* [Task inputs]
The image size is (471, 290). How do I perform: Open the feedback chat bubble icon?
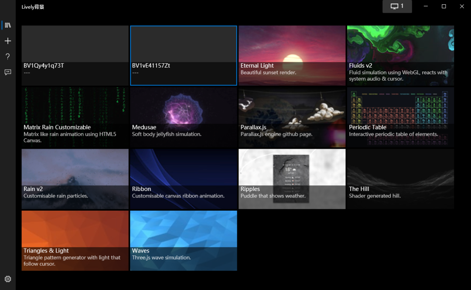(8, 72)
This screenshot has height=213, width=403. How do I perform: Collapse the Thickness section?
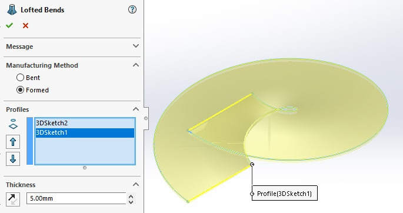click(136, 184)
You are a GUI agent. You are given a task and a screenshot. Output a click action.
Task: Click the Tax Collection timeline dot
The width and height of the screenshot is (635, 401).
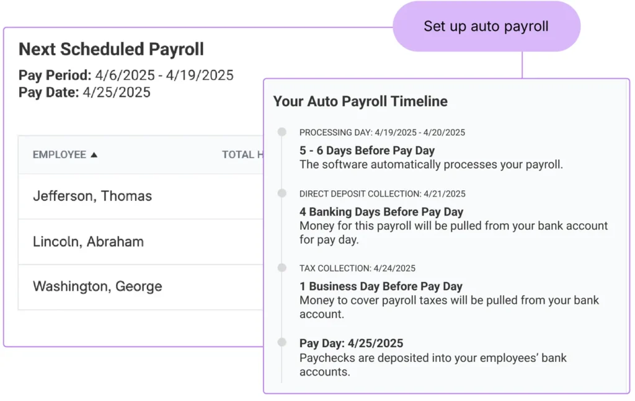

* [Exercise description] Start to finish, write out the data above exactly, omitting all pictures.

* [Response to this exercise]
The image size is (471, 290). How do I perform: Open the feedback chat bubble icon?
(8, 72)
This screenshot has height=213, width=403. How do I perform: Collapse the Thickness section?
click(136, 184)
You are a GUI agent. You are given a task and a screenshot. Output a click action.
Task: Click the Tax Collection timeline dot
The width and height of the screenshot is (635, 401).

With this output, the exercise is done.